▼
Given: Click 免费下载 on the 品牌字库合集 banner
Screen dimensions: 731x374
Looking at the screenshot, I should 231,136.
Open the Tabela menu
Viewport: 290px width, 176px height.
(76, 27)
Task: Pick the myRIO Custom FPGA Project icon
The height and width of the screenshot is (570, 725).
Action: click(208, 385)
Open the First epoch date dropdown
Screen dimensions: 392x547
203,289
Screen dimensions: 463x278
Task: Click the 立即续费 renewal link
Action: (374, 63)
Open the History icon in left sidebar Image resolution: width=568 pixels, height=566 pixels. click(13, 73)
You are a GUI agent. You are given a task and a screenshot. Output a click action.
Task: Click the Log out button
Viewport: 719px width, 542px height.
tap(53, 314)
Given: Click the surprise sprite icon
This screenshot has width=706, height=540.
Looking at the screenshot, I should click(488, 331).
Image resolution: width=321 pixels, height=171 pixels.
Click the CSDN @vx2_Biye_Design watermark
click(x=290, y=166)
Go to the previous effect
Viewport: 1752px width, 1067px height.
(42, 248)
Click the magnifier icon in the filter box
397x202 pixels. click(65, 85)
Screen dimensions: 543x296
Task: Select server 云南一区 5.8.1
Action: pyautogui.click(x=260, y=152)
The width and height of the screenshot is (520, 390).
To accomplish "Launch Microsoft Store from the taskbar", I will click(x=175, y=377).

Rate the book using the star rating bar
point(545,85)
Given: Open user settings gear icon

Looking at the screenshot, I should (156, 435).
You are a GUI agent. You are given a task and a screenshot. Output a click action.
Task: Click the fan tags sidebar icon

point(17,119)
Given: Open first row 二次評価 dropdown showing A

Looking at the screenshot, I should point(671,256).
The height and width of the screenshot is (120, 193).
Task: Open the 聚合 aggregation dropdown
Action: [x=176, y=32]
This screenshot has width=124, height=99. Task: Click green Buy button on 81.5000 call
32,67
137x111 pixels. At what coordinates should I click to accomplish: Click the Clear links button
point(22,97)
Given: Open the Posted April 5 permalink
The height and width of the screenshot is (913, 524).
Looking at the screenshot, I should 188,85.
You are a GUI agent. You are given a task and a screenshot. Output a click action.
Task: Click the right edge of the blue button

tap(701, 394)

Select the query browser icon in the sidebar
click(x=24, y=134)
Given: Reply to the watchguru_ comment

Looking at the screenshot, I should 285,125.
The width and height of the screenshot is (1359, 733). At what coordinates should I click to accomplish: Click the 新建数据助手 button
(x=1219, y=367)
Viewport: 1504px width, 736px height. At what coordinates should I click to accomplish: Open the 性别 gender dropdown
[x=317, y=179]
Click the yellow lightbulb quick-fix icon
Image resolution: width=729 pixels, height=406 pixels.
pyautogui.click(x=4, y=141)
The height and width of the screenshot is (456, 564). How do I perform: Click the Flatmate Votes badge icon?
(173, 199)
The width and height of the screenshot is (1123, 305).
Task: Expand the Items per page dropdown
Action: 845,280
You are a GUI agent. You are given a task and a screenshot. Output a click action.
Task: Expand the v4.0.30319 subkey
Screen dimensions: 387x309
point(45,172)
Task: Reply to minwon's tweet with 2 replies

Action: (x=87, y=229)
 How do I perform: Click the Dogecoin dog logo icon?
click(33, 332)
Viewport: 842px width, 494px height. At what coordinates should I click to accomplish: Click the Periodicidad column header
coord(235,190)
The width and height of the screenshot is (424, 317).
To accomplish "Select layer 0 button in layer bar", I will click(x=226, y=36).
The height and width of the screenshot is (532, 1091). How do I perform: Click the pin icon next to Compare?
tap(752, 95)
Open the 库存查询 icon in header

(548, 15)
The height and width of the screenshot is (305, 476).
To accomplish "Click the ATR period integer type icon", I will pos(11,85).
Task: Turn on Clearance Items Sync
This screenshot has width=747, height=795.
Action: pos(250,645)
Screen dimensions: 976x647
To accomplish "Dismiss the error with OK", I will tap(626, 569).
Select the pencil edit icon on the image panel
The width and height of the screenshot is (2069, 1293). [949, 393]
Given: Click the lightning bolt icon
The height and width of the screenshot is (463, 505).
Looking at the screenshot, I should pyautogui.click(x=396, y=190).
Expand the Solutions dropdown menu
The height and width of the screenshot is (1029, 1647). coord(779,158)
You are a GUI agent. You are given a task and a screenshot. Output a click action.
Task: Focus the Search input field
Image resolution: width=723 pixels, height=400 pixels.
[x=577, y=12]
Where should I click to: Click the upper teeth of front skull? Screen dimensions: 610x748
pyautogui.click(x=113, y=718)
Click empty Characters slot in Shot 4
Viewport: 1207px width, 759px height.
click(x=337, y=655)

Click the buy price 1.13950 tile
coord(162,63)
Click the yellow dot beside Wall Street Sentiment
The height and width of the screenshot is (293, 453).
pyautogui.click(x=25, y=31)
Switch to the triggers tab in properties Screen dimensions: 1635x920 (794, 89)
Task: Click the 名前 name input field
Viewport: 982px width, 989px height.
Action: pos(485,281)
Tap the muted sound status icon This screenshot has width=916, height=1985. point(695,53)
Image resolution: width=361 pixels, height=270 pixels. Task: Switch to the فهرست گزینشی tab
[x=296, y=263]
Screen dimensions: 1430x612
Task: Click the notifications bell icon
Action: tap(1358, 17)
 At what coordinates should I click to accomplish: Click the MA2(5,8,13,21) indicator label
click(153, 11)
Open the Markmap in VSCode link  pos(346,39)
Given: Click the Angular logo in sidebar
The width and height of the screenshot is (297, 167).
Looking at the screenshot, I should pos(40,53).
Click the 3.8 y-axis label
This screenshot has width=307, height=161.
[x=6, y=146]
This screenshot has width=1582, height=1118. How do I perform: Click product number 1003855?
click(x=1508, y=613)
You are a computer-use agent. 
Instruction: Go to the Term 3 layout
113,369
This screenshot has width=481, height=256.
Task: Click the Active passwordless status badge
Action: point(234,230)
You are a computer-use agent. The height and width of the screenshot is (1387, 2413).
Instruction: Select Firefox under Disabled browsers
▲
Could you write out all of the items above again, copying each one character for character?

Written answer:
Given: Click 免费下载 on the 品牌字库合集 banner
Screen dimensions: 731x374
Looking at the screenshot, I should 231,136.
Open the Tabela menu
Viewport: 290px width, 176px height.
(76, 27)
Task: Pick the myRIO Custom FPGA Project icon
The height and width of the screenshot is (570, 725).
Action: click(208, 385)
Open the First epoch date dropdown
Screen dimensions: 392x547
203,289
Screen dimensions: 463x278
Task: Click the 立即续费 renewal link
Action: (374, 63)
Open the History icon in left sidebar Image resolution: width=568 pixels, height=566 pixels. click(13, 73)
You are a GUI agent. You are given a task and a screenshot. Output a click action.
Task: Click the Log out button
Viewport: 719px width, 542px height.
tap(53, 314)
Given: Click the surprise sprite icon
This screenshot has width=706, height=540.
Looking at the screenshot, I should click(488, 331).
Image resolution: width=321 pixels, height=171 pixels.
Click the CSDN @vx2_Biye_Design watermark
click(x=290, y=166)
Go to the previous effect
Viewport: 1752px width, 1067px height.
(42, 248)
Click the magnifier icon in the filter box
397x202 pixels. click(65, 85)
Screen dimensions: 543x296
Task: Select server 云南一区 5.8.1
Action: pyautogui.click(x=260, y=152)
The width and height of the screenshot is (520, 390).
To accomplish "Launch Microsoft Store from the taskbar", I will click(x=175, y=377).

Rate the book using the star rating bar
point(545,85)
Given: Open user settings gear icon

Looking at the screenshot, I should (156, 435).
You are a GUI agent. You are given a task and a screenshot. Output a click action.
Task: Click the fan tags sidebar icon

point(17,119)
Given: Open first row 二次評価 dropdown showing A

Looking at the screenshot, I should point(671,256).
The height and width of the screenshot is (120, 193).
Task: Open the 聚合 aggregation dropdown
Action: [x=176, y=32]
This screenshot has width=124, height=99. Task: Click green Buy button on 81.5000 call
32,67
137x111 pixels. At what coordinates should I click to accomplish: Click the Clear links button
point(22,97)
Given: Open the Posted April 5 permalink
The height and width of the screenshot is (913, 524).
Looking at the screenshot, I should 188,85.
You are a GUI agent. You are given a task and a screenshot. Output a click action.
Task: Click the right edge of the blue button

tap(701, 394)

Select the query browser icon in the sidebar
click(x=24, y=134)
Given: Reply to the watchguru_ comment

Looking at the screenshot, I should 285,125.
The width and height of the screenshot is (1359, 733). At what coordinates should I click to accomplish: Click the 新建数据助手 button
(x=1219, y=367)
Viewport: 1504px width, 736px height. At what coordinates should I click to accomplish: Open the 性别 gender dropdown
[x=317, y=179]
Click the yellow lightbulb quick-fix icon
Image resolution: width=729 pixels, height=406 pixels.
pyautogui.click(x=4, y=141)
The height and width of the screenshot is (456, 564). How do I perform: Click the Flatmate Votes badge icon?
(173, 199)
The width and height of the screenshot is (1123, 305).
Task: Expand the Items per page dropdown
Action: 845,280
You are a GUI agent. You are given a task and a screenshot. Output a click action.
Task: Expand the v4.0.30319 subkey
Screen dimensions: 387x309
point(45,172)
Task: Reply to minwon's tweet with 2 replies

Action: (x=87, y=229)
 How do I perform: Click the Dogecoin dog logo icon?
click(33, 332)
Viewport: 842px width, 494px height. At what coordinates should I click to accomplish: Click the Periodicidad column header
coord(235,190)
The width and height of the screenshot is (424, 317).
To accomplish "Select layer 0 button in layer bar", I will click(x=226, y=36).
The height and width of the screenshot is (532, 1091). How do I perform: Click the pin icon next to Compare?
tap(752, 95)
Open the 库存查询 icon in header

(548, 15)
The height and width of the screenshot is (305, 476).
To accomplish "Click the ATR period integer type icon", I will pos(11,85).
Task: Turn on Clearance Items Sync
This screenshot has width=747, height=795.
Action: pos(250,645)
Screen dimensions: 976x647
To accomplish "Dismiss the error with OK", I will tap(626, 569).
Select the pencil edit icon on the image panel
The width and height of the screenshot is (2069, 1293). [949, 393]
Given: Click the lightning bolt icon
The height and width of the screenshot is (463, 505).
Looking at the screenshot, I should pyautogui.click(x=396, y=190).
Expand the Solutions dropdown menu
The height and width of the screenshot is (1029, 1647). coord(779,158)
You are a GUI agent. You are given a task and a screenshot. Output a click action.
Task: Focus the Search input field
Image resolution: width=723 pixels, height=400 pixels.
[x=577, y=12]
Where should I click to: Click the upper teeth of front skull? Screen dimensions: 610x748
pyautogui.click(x=113, y=718)
Click empty Characters slot in Shot 4
Viewport: 1207px width, 759px height.
click(x=337, y=655)

Click the buy price 1.13950 tile
coord(162,63)
Click the yellow dot beside Wall Street Sentiment
The height and width of the screenshot is (293, 453).
pyautogui.click(x=25, y=31)
Switch to the triggers tab in properties Screen dimensions: 1635x920 (794, 89)
Task: Click the 名前 name input field
Viewport: 982px width, 989px height.
Action: pos(485,281)
Tap the muted sound status icon This screenshot has width=916, height=1985. point(695,53)
Image resolution: width=361 pixels, height=270 pixels. Task: Switch to the فهرست گزینشی tab
[x=296, y=263]
Screen dimensions: 1430x612
Task: Click the notifications bell icon
Action: tap(1358, 17)
 At what coordinates should I click to accomplish: Click the MA2(5,8,13,21) indicator label
click(153, 11)
Open the Markmap in VSCode link  pos(346,39)
Given: Click the Angular logo in sidebar
The width and height of the screenshot is (297, 167).
Looking at the screenshot, I should pos(40,53).
Click the 3.8 y-axis label
This screenshot has width=307, height=161.
[x=6, y=146]
This screenshot has width=1582, height=1118. How do I perform: Click product number 1003855?
click(x=1508, y=613)
You are a computer-use agent. 
Instruction: Go to the Term 3 layout
113,369
This screenshot has width=481, height=256.
Task: Click the Active passwordless status badge
Action: point(234,230)
You are a computer-use agent. The height and width of the screenshot is (1387, 2413).
Instruction: Select Firefox under Disabled browsers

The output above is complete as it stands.